___ SOURCE MATERIAL

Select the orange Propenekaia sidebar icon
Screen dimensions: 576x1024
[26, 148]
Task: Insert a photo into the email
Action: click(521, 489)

______

» **ABOUT THIS TASK**:
Copy the entries word for word.

» **RESULT OF THE EXERCISE**:
Select the orange Propenekaia sidebar icon
Screen dimensions: 576x1024
[26, 148]
Task: Insert a photo into the email
Action: click(521, 489)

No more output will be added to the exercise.